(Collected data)

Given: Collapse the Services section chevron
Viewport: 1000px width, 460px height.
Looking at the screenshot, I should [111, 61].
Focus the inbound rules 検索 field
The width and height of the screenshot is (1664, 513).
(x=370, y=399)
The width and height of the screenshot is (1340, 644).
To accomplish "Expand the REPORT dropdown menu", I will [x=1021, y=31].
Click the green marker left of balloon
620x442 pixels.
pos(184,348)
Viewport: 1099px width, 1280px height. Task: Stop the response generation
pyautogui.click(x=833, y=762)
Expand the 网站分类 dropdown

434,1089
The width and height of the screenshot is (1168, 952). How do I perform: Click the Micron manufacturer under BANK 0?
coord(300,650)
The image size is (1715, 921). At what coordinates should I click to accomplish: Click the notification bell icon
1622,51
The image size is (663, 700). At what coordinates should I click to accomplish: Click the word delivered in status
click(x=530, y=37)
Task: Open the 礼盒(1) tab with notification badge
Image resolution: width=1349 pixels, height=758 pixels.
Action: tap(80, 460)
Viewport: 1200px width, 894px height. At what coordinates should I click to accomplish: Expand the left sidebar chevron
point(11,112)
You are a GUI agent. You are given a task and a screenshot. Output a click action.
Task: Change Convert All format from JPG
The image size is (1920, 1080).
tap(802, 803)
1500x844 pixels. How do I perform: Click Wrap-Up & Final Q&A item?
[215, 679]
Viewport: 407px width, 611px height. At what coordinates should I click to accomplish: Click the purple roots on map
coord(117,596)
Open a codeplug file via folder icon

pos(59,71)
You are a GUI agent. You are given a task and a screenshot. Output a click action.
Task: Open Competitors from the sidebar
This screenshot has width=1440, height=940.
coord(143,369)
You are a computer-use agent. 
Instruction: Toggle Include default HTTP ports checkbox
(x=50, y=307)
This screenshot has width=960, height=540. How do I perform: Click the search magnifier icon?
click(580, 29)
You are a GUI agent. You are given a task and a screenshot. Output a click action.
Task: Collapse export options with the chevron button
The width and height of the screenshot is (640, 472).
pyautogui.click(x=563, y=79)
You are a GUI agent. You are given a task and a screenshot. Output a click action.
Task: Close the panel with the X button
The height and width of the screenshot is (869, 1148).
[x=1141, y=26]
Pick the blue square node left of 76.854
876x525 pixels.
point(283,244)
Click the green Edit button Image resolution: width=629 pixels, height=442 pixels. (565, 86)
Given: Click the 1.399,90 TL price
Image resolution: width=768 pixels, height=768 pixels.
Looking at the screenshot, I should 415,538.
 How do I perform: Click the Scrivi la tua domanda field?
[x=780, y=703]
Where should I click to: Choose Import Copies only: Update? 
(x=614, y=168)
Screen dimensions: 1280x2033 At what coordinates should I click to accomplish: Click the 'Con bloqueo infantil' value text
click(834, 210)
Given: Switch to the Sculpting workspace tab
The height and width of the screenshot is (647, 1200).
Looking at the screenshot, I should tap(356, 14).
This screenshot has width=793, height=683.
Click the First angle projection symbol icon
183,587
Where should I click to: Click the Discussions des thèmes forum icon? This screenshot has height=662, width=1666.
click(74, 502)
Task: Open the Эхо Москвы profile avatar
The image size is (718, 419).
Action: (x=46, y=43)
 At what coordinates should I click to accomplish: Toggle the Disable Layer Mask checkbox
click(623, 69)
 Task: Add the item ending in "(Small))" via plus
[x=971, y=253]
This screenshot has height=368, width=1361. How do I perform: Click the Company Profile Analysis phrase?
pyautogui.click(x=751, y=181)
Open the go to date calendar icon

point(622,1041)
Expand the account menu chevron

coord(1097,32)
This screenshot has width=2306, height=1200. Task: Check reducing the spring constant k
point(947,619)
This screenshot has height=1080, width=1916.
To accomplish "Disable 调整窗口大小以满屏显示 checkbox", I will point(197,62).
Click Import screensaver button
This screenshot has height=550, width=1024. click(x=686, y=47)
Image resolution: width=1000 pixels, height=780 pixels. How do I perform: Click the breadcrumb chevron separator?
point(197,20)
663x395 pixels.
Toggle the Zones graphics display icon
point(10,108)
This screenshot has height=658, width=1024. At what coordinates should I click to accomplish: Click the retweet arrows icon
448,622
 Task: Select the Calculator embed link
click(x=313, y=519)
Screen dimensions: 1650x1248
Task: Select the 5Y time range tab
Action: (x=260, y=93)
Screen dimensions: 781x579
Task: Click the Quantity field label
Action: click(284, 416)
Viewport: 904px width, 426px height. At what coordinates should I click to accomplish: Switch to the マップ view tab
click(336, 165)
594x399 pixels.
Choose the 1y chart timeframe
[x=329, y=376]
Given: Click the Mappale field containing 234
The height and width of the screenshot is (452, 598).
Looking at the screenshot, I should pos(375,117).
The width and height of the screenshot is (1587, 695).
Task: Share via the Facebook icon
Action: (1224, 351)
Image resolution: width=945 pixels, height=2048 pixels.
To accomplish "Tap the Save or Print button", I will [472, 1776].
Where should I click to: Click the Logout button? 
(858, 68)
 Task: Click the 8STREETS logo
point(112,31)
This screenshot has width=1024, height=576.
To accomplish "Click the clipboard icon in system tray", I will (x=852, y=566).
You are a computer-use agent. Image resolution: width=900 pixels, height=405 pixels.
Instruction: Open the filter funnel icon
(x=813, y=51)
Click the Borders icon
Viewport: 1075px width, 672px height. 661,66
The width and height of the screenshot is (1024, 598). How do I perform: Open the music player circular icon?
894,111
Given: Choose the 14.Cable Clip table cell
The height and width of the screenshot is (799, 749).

(Problem to work on):
Among the lines of the data above, find those with the word "will" and show them.

(Result of this exercise):
To accomplish "Expand the REPORT dropdown menu", I will [x=1021, y=31].
To accomplish "Disable 调整窗口大小以满屏显示 checkbox", I will point(197,62).
To accomplish "Tap the Save or Print button", I will [472, 1776].
To accomplish "Click the clipboard icon in system tray", I will (x=852, y=566).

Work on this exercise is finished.